- Describe replication and its importance to psychology
This is a little difficult for a psychologist to ask, but here goes: when you think of a “science” which one of these is more likely to come to mind: physics or psychology?
We suspect you chose “physics” (though we don’t have the data, so maybe not!).
Despite the higher “status” of physics and chemistry in the world of science over psychology, good scientific reasoning is just as important in psychology. Valid logic, careful methodology, strong results, and empirically supported conclusions should be sought after regardless of the topic area.
We would like you to exercise your scientific reasoning using the example below. Read the passage “Watching TV is Related to Math Ability” and answer a few questions afterward.
Watching TV is Related to Math Ability
Television is often criticized for having a negative impact on our youth. Everything from aggressive behavior to obesity in children seems to be blamed on their television viewing habits. On the other hand, TV also provides us with much of our news and entertainment, and has become a major source of education for children, with shows like Sesame Street teaching children to count and say the alphabet.
Recently, researchers Ian McAtee and Leo Geraci at Harvard University did some research to examine if TV watching might have beneficial effects on cognition. The approach was fairly simple. Children between the ages of 12-14 were either asked to watch a television sitcom or do arithmetic problems, and while they were doing these activities, images of their brains were recorded using fMRI (functional magnetic resonance imaging). This technique measures the flow of blood to specific parts of the brain during performance, allowing scientists to create images of the areas that are activated during cognition.
Results revealed that similar areas of the parietal lobes were active during TV watching (the red area of the brain image on the top) and during arithmetic problem solving (the red area of the brain image on the bottom). This area of the brain has been implicated in other research as being important for abstract thought, suggesting that both TV watching and arithmetic processing may have beneficial effects on cognition. “We were somewhat surprised that TV watching would activate brain areas involved in higher-order thought processes because TV watching is typically considered a passive activity,” said McAtee. Added Geraci, “The next step is to see what specific content on the TV show led to the pattern of activation that mimicked math performance, so we need to better understand that aspect of the data. We also need to compare TV watching to other types of cognitive skills, like reading comprehension and writing.” Although this is only the beginning to this type of research, these findings certainly question the accepted wisdom that the “idiot box” is harmful to children’s cognitive functioning.
Indicate whether you agree or disagree with the following statements about the article. There are no incorrect answers.

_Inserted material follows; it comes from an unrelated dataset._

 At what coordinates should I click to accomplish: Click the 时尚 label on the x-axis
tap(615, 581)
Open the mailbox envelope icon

The article was well written.
- strongly disagree
- strongly agree
The title, “Watching TV is Related to Math Ability” was a good description of the results.
- strongly disagree
- strongly agree
The scientific argument in the article made sense.
- strongly disagree
- strongly agree
It is pretty surprising to learn that watching television can improve your math ability, and the fact that we can identify the area in the brain that produces this relationship shows how far psychology has progressed as a science.
Or maybe not.
The article you just read and rated was not an account of real research. Ian McAtee and Leo Geraci are not real people and the study discussed was never conducted (as far as we know). The article was written by psychologists David McCabe and Alan Castel for a study they published in 2008. They asked people to do exactly what you just did: read this article and two others and rate them.

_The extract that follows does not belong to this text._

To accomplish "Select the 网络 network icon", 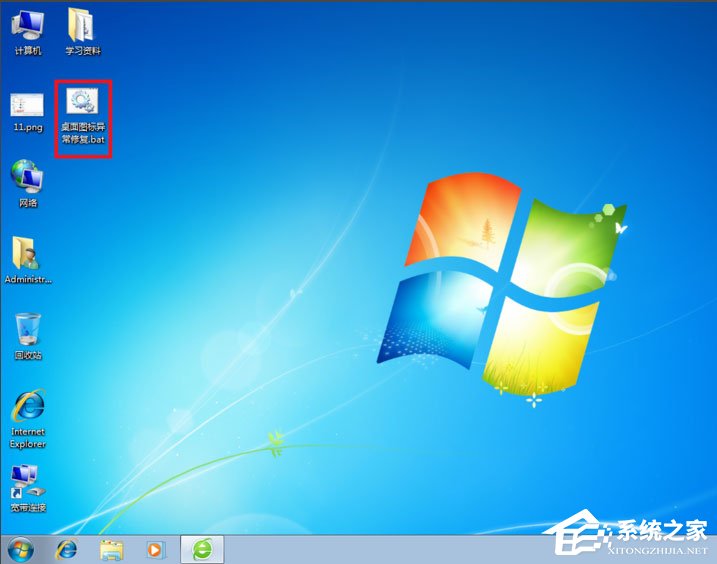I will (27, 178).
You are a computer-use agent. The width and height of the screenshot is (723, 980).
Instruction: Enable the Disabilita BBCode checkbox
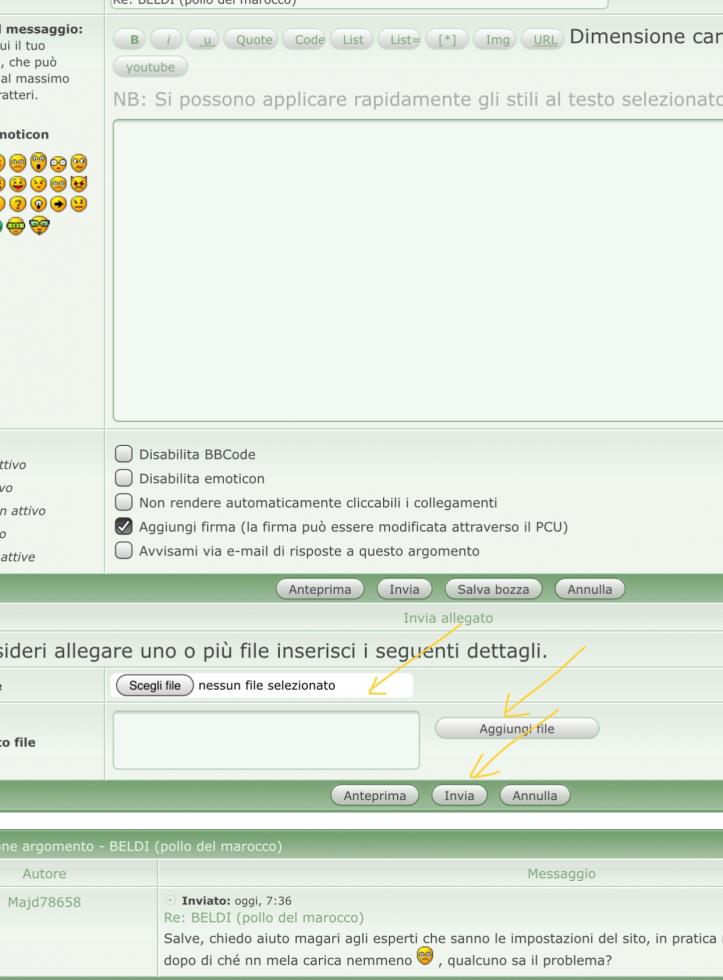coord(125,455)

McCabe and Castel wondered if people’s biases about science influence the way they judge the information they read. In other words, if what you are reading looks more scientific, do you assume it is better science?
In recent years, neuroscience has impressed a lot of people as “real science,” when compared to the “soft science” of psychology. Did you notice the pictures of the brain next to the article that you just read? Do you think that picture had any influence on your evaluation of the scientific quality of the article? The brain pictures actually added no new information that was not already in the article itself other than showing you exactly where in the brain the relevant part of the parietal lobe is located. The red marks are in the same locations in both brain pictures, but we already knew that “Results revealed that similar areas in the parietal lobes were active during TV watching…and during arithmetic solving.”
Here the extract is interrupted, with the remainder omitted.